◆ STATED GOAL ◆
Count the lines in the records below that contain the word "menu", and give only the number.

○ ○ ○

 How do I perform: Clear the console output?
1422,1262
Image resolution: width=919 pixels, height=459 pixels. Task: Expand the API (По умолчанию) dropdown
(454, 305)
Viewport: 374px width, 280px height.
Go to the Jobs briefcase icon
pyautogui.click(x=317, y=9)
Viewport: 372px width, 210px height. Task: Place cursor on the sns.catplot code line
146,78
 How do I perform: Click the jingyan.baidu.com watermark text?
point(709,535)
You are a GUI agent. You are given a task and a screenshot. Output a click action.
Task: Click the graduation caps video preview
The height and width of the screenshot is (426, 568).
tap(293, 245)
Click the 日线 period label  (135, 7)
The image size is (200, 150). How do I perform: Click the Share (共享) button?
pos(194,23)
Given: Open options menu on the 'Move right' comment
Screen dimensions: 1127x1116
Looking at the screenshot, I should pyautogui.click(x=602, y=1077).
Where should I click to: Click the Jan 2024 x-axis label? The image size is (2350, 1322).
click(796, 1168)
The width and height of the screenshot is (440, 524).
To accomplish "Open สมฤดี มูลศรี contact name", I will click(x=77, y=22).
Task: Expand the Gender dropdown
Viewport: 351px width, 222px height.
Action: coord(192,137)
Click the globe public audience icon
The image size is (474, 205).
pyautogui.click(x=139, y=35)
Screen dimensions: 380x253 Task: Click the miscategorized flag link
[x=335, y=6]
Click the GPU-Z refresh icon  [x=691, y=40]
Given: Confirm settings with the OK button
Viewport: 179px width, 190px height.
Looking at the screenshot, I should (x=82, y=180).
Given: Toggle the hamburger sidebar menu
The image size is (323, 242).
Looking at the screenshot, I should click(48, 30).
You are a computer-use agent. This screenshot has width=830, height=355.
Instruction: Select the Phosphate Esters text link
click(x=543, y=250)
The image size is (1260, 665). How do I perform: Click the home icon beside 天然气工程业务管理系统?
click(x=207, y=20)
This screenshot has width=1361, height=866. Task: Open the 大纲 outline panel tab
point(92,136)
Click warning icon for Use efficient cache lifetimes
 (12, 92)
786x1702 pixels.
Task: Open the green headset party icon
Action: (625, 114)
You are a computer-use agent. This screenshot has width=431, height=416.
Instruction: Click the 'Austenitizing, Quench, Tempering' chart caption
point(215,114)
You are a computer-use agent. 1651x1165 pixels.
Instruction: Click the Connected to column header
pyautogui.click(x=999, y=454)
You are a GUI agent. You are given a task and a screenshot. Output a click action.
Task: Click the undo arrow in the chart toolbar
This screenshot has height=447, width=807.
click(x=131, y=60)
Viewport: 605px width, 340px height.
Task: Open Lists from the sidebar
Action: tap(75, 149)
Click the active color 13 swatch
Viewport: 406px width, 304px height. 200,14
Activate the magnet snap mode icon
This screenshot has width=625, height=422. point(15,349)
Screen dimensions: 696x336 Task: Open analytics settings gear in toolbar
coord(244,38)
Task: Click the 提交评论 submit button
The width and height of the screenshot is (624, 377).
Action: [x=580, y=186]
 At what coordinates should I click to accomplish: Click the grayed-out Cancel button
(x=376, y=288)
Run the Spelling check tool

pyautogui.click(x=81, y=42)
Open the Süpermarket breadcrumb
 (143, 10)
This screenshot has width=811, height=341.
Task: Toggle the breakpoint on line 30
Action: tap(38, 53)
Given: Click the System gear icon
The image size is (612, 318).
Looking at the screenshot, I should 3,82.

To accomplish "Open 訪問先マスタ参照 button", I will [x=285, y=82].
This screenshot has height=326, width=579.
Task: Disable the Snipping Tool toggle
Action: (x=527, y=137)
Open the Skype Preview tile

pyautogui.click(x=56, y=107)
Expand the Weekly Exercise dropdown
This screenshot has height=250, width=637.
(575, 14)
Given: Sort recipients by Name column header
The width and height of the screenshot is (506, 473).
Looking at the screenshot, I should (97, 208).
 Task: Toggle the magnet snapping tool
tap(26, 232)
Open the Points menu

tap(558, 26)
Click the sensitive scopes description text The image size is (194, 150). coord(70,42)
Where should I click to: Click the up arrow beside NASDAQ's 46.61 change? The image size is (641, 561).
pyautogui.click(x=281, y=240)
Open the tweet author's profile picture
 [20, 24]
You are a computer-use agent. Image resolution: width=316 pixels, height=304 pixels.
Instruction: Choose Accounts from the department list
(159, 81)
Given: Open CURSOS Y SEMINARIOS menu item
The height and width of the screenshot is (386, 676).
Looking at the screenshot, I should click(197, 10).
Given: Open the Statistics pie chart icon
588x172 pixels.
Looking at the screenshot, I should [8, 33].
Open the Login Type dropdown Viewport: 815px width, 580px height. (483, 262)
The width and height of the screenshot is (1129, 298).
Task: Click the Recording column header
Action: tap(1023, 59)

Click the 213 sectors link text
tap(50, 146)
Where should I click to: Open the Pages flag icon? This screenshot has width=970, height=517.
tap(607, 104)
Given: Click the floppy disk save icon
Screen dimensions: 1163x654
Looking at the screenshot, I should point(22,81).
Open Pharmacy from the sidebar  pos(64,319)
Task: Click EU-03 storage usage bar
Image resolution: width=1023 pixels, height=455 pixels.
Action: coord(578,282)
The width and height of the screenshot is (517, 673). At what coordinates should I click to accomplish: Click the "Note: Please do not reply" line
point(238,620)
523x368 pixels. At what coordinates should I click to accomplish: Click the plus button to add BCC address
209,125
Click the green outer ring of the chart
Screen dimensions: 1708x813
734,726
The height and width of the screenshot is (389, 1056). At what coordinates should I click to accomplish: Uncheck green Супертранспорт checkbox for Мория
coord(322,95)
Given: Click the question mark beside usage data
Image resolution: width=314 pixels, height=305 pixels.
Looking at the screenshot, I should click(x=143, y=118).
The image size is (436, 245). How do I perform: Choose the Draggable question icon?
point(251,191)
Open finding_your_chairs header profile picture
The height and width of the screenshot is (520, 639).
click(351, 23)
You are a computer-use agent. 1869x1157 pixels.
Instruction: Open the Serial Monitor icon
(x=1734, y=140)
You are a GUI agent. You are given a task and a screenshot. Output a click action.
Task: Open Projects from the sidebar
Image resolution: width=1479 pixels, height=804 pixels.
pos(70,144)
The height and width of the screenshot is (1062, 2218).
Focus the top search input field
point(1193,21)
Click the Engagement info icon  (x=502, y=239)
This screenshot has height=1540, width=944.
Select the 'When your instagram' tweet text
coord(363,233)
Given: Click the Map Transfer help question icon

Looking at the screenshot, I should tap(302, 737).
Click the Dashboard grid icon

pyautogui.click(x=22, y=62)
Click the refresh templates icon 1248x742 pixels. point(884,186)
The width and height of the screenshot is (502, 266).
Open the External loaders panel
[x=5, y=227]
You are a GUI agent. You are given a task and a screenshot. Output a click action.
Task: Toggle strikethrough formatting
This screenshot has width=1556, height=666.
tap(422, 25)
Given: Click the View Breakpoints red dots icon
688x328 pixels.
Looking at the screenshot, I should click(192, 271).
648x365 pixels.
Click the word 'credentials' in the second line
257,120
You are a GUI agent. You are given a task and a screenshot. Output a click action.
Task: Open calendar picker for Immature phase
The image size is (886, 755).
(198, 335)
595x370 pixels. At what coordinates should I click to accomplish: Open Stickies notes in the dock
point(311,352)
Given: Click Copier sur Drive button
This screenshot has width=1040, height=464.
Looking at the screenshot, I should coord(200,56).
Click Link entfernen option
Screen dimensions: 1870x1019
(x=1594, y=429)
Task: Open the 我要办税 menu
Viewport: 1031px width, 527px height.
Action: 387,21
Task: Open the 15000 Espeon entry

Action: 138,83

○ ○ ○

◆ TASK SOLUTION ◆
5